═══ Data shown
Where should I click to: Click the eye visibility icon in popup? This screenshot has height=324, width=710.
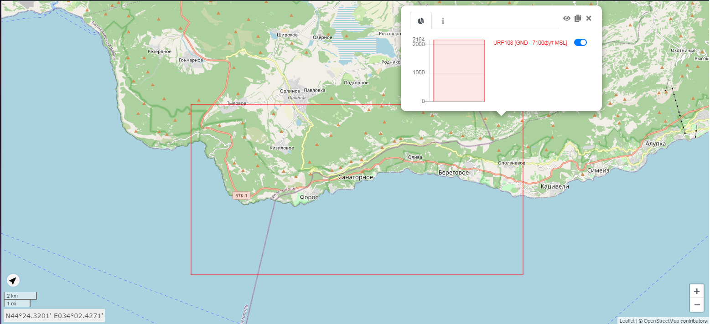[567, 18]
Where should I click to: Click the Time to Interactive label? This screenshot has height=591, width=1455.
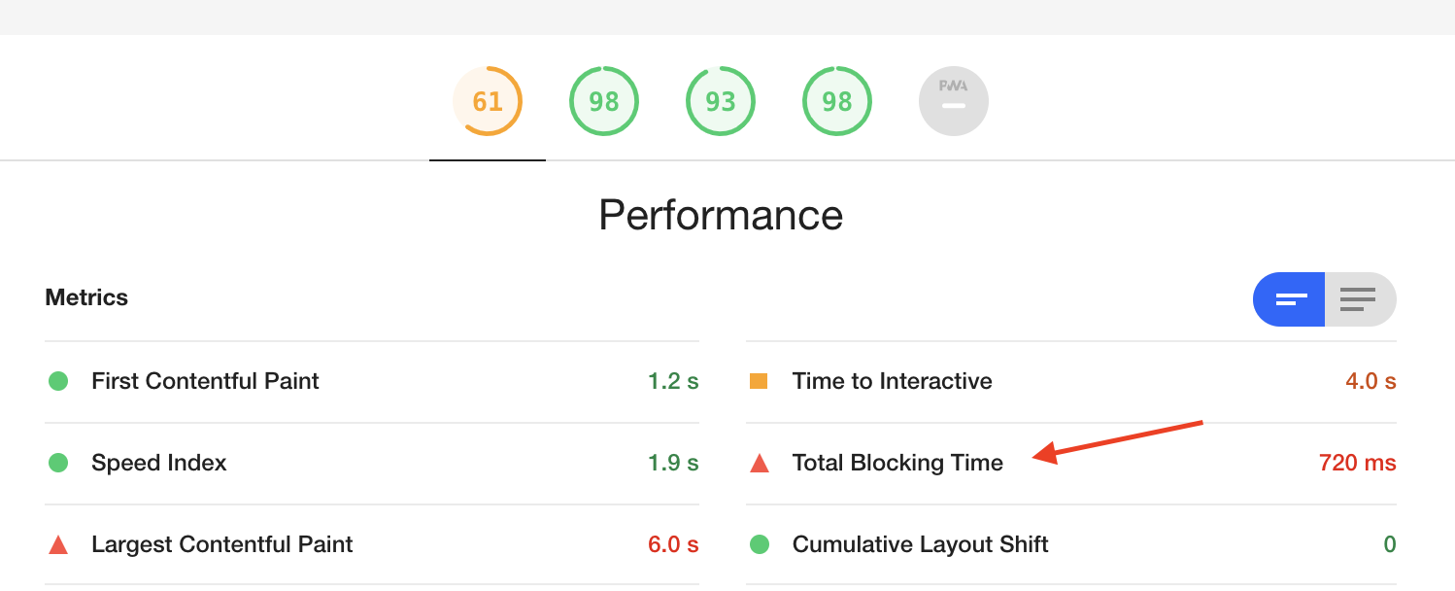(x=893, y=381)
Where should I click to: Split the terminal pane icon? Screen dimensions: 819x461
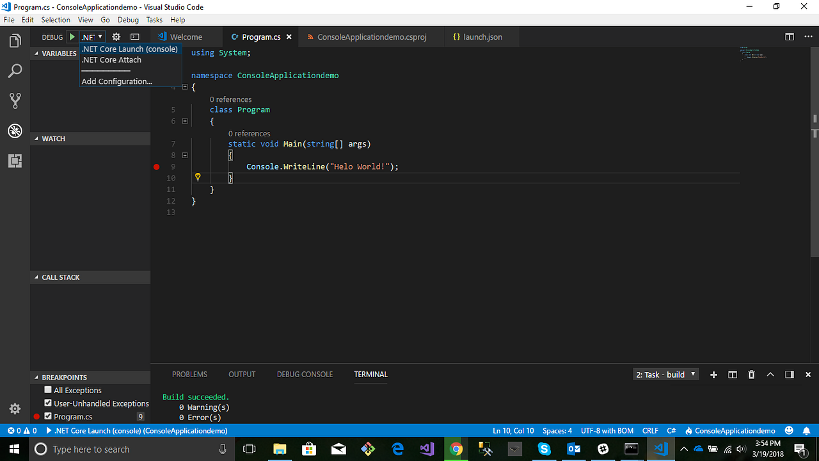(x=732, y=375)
══════
**What the exercise asks:** Could you please write out the entries exactly as they are, with every picture left out?

**Exercise output:**
Where should I click to: Click the eye visibility icon in popup? This screenshot has height=324, width=710.
[567, 18]
Where should I click to: Click the Time to Interactive label? This screenshot has height=591, width=1455.
(x=893, y=381)
Where should I click to: Split the terminal pane icon? Screen dimensions: 819x461
(x=732, y=375)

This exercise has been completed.